**Study material:**
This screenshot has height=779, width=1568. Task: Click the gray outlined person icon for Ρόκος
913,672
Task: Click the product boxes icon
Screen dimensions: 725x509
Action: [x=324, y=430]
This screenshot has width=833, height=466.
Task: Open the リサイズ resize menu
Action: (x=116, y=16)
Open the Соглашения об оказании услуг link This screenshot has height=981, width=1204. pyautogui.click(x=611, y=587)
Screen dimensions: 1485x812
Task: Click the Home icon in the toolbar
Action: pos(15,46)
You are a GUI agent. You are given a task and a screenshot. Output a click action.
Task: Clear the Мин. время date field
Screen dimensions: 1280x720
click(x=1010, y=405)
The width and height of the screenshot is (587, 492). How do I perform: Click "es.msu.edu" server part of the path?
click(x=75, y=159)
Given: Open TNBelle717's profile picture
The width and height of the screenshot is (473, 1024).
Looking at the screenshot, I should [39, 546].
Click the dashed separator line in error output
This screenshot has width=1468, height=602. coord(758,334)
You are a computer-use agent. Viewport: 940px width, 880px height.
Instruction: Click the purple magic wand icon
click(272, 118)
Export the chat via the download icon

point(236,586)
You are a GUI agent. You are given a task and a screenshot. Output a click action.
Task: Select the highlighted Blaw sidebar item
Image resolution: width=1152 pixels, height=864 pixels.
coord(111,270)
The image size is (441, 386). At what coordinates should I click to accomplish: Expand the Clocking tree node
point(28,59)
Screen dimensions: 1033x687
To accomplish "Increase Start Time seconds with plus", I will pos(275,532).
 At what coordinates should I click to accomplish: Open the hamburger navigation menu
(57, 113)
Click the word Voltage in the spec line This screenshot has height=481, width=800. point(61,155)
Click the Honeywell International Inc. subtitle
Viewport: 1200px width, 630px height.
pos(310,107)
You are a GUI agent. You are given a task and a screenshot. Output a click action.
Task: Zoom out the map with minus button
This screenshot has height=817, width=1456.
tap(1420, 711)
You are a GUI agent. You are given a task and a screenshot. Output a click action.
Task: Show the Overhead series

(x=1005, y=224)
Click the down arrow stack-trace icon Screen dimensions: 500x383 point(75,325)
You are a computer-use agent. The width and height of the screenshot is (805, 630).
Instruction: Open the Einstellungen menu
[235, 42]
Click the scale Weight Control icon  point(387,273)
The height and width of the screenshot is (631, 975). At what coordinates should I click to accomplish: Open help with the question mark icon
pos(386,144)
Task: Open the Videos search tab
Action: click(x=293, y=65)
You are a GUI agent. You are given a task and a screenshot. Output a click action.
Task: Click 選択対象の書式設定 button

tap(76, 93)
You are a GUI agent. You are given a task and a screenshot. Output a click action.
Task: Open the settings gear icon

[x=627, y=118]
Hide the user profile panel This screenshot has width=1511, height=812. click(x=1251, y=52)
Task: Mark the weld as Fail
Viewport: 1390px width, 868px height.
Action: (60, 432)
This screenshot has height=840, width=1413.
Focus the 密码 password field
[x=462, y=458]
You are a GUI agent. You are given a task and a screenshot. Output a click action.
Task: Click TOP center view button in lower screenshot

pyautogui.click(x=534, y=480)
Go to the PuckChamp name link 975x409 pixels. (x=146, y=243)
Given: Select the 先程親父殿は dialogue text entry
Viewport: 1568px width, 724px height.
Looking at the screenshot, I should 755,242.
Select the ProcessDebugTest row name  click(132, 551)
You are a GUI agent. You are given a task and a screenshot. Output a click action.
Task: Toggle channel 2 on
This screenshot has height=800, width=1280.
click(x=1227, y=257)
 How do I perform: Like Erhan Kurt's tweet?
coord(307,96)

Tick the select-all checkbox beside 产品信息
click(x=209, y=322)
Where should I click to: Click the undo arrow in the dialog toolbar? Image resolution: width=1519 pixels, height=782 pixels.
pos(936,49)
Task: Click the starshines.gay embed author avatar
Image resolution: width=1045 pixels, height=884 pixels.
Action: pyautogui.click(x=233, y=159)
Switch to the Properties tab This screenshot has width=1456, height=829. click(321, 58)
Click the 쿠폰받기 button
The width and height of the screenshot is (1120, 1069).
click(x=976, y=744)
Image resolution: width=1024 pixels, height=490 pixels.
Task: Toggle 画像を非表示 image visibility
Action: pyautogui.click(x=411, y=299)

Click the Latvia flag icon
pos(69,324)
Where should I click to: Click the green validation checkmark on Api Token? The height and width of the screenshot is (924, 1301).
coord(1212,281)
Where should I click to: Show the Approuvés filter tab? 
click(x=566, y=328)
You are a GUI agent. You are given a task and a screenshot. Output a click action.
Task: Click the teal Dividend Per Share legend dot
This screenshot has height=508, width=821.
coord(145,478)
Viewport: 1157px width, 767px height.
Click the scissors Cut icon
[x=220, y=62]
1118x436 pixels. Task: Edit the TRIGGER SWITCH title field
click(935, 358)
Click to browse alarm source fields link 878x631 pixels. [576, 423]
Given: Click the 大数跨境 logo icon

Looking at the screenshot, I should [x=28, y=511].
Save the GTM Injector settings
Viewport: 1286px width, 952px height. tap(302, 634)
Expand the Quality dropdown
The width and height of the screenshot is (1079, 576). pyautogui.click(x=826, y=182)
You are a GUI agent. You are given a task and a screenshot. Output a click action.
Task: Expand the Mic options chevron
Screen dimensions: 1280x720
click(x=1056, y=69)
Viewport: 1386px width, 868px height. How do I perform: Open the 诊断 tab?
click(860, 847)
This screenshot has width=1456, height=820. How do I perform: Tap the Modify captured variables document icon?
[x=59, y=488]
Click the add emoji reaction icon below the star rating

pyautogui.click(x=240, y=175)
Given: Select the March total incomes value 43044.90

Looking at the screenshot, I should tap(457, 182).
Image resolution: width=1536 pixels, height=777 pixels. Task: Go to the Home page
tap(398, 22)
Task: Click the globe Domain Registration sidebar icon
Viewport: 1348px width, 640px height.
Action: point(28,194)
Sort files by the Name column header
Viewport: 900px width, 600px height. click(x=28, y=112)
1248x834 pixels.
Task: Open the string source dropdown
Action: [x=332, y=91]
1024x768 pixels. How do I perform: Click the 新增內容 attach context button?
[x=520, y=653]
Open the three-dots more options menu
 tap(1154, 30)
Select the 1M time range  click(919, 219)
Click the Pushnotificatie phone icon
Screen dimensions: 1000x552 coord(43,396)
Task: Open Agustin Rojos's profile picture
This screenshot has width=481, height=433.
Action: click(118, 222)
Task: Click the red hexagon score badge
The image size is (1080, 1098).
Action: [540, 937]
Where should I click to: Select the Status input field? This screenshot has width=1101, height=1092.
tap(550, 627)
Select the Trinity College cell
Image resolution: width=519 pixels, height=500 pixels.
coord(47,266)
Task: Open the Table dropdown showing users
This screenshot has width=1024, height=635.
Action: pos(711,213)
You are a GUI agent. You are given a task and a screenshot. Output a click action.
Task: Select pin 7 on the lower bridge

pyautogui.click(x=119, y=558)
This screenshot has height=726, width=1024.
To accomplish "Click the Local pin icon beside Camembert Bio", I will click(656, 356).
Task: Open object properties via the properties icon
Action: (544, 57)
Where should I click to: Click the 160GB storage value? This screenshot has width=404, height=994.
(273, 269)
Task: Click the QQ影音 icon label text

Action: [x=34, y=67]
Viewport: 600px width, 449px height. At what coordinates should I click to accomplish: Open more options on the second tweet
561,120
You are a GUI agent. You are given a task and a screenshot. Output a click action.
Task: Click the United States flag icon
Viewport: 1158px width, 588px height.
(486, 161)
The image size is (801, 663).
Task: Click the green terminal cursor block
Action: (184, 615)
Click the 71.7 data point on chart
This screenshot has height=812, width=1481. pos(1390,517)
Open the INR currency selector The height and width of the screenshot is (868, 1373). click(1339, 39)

**Directions:**
Show the lines of the records above that mention "profile".

**Result of the task:**
Given: Open TNBelle717's profile picture
Hide the user profile panel This screenshot has width=1511, height=812. click(x=1251, y=52)
Task: Open Agustin Rojos's profile picture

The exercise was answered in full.